LISTED RECORDS START
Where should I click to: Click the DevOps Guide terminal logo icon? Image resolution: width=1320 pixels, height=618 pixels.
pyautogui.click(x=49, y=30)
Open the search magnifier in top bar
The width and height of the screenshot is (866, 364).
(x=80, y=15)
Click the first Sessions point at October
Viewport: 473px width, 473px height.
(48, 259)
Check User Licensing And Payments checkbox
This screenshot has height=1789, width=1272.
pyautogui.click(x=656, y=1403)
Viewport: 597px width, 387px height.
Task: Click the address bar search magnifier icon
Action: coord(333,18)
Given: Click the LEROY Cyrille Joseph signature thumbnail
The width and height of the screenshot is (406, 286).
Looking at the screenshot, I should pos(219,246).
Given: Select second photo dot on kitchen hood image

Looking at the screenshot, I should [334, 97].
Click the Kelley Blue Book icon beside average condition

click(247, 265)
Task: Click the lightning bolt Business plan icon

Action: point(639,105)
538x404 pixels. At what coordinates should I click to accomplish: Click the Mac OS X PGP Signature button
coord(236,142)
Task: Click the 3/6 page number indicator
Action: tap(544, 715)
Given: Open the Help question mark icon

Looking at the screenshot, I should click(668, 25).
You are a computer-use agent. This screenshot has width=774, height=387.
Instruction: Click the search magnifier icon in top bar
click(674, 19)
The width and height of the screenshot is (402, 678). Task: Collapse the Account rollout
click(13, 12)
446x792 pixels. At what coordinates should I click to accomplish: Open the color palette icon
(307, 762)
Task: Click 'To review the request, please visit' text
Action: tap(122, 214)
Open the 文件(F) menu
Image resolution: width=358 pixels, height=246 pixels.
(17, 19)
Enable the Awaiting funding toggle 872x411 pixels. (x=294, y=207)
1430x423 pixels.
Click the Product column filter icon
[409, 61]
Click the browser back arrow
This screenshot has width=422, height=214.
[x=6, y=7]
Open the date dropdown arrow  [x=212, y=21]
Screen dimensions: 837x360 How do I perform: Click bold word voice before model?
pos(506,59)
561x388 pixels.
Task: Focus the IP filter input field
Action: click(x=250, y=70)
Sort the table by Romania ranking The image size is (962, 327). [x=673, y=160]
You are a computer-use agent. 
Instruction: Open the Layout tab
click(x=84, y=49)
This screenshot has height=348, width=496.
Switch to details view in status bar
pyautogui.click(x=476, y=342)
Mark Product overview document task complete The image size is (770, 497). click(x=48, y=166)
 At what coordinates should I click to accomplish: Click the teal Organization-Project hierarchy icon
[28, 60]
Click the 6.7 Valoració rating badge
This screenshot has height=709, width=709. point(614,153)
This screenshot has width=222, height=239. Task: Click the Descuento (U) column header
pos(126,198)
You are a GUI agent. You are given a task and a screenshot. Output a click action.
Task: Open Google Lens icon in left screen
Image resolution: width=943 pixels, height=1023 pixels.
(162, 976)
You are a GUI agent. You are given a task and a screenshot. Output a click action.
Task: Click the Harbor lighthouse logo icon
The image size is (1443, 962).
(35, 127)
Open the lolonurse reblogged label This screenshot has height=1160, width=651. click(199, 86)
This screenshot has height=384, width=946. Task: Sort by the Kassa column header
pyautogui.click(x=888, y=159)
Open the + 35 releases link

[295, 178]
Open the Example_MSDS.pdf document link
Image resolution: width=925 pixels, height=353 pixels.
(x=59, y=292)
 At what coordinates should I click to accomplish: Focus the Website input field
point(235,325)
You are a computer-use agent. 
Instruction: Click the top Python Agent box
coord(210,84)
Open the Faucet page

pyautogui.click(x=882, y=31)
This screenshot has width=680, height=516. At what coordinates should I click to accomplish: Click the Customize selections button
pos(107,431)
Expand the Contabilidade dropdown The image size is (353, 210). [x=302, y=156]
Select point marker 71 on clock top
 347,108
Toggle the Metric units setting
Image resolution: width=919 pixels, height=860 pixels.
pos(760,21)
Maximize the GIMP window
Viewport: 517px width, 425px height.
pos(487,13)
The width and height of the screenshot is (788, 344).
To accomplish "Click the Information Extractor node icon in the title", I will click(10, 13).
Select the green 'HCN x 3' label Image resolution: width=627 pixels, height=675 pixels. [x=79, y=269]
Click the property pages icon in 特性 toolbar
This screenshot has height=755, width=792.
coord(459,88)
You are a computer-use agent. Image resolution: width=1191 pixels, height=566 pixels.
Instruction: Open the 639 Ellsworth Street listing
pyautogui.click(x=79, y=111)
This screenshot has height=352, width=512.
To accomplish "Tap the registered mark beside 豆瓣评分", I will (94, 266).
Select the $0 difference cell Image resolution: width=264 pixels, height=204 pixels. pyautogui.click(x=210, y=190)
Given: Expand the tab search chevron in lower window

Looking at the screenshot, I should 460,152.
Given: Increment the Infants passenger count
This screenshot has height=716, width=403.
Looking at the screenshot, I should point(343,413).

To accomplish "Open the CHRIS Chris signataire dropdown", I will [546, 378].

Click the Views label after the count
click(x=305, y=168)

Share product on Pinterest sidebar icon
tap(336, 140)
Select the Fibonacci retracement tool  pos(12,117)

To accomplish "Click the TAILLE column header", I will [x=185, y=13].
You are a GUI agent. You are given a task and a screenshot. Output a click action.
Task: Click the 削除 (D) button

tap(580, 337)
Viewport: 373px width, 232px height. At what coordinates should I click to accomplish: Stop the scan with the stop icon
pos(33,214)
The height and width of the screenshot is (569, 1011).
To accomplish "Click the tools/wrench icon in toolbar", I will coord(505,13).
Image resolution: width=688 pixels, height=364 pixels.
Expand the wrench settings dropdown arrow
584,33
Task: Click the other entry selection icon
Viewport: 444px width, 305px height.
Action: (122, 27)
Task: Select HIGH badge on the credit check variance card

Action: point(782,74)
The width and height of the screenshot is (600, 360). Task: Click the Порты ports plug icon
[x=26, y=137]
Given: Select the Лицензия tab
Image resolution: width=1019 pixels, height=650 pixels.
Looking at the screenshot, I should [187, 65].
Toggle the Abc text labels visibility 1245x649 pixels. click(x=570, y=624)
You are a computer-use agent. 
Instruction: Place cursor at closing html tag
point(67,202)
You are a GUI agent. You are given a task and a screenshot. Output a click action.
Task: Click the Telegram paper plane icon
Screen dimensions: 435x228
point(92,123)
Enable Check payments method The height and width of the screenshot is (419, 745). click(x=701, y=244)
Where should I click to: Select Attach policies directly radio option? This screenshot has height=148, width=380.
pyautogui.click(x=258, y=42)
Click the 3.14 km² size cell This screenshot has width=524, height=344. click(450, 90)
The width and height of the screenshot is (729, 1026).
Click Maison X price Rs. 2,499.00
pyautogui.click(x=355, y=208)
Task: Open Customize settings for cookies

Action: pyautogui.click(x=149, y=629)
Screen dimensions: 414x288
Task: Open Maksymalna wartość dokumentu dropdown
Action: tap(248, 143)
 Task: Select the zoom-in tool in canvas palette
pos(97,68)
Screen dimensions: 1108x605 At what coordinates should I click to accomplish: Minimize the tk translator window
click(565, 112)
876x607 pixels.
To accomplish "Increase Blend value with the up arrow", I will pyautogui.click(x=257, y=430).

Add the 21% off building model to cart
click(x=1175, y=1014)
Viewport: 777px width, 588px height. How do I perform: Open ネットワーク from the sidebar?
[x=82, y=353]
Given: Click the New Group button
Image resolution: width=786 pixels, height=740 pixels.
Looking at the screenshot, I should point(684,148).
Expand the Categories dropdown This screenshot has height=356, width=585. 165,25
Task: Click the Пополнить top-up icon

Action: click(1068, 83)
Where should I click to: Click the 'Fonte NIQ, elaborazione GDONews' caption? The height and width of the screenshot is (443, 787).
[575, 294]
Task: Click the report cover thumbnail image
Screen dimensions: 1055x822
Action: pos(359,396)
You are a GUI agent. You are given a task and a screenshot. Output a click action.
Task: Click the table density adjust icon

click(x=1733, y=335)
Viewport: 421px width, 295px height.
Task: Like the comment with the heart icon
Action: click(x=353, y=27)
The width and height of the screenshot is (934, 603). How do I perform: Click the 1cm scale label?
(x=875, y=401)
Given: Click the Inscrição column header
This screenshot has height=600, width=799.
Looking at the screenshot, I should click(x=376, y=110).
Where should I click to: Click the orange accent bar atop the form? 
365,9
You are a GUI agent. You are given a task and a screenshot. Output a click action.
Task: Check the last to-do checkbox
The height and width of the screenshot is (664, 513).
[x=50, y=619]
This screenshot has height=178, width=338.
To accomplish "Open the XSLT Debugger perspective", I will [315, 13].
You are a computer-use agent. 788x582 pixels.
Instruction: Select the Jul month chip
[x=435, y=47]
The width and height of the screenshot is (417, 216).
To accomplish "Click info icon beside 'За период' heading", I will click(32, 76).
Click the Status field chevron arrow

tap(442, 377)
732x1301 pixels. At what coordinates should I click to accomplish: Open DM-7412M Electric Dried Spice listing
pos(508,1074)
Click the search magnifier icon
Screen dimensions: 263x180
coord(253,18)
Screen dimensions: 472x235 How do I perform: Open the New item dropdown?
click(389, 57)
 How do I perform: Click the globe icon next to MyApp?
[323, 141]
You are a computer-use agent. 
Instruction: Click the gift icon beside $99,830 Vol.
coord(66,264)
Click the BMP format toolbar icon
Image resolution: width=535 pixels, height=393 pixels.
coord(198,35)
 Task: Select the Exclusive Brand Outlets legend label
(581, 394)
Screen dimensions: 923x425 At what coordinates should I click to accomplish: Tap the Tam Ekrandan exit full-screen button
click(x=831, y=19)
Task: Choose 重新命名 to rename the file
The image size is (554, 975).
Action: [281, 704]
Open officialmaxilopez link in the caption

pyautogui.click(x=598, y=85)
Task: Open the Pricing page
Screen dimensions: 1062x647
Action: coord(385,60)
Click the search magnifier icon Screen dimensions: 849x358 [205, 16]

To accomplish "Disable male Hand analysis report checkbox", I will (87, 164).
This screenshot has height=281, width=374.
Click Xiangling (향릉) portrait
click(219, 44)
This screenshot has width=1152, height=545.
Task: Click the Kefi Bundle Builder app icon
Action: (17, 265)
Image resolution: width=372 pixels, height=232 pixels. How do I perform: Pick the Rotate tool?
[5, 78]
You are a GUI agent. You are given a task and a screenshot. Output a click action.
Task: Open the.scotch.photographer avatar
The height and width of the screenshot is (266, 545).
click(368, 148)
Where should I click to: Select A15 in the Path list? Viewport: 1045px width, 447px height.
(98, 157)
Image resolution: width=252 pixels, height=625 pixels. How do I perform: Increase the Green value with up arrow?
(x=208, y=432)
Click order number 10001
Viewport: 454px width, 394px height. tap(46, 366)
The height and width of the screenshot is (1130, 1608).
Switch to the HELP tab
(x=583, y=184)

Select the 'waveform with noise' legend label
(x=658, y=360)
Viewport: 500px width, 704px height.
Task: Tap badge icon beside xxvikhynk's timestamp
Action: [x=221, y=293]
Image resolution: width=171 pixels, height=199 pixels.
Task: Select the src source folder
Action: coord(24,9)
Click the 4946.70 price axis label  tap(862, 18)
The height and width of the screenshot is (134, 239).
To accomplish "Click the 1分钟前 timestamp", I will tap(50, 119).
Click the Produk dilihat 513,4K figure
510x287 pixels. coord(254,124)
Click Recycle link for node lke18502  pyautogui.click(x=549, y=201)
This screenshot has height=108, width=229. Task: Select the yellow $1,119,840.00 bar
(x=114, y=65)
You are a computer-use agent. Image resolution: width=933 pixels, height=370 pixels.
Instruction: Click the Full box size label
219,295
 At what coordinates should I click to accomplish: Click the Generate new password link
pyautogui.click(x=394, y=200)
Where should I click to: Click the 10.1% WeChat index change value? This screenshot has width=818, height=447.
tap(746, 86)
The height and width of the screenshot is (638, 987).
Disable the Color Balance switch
LISTED RECORDS END
§ TASK PROMPT
From the opening line of the data above, please print each line as written up to and including the line that contains "Given: Click the LEROY", and nothing more.

§ SOLUTION TO THE PROBLEM
Where should I click to: Click the DevOps Guide terminal logo icon? Image resolution: width=1320 pixels, height=618 pixels.
pyautogui.click(x=49, y=30)
Open the search magnifier in top bar
The width and height of the screenshot is (866, 364).
(x=80, y=15)
Click the first Sessions point at October
Viewport: 473px width, 473px height.
(48, 259)
Check User Licensing And Payments checkbox
This screenshot has height=1789, width=1272.
pyautogui.click(x=656, y=1403)
Viewport: 597px width, 387px height.
Task: Click the address bar search magnifier icon
Action: coord(333,18)
Given: Click the LEROY Cyrille Joseph signature thumbnail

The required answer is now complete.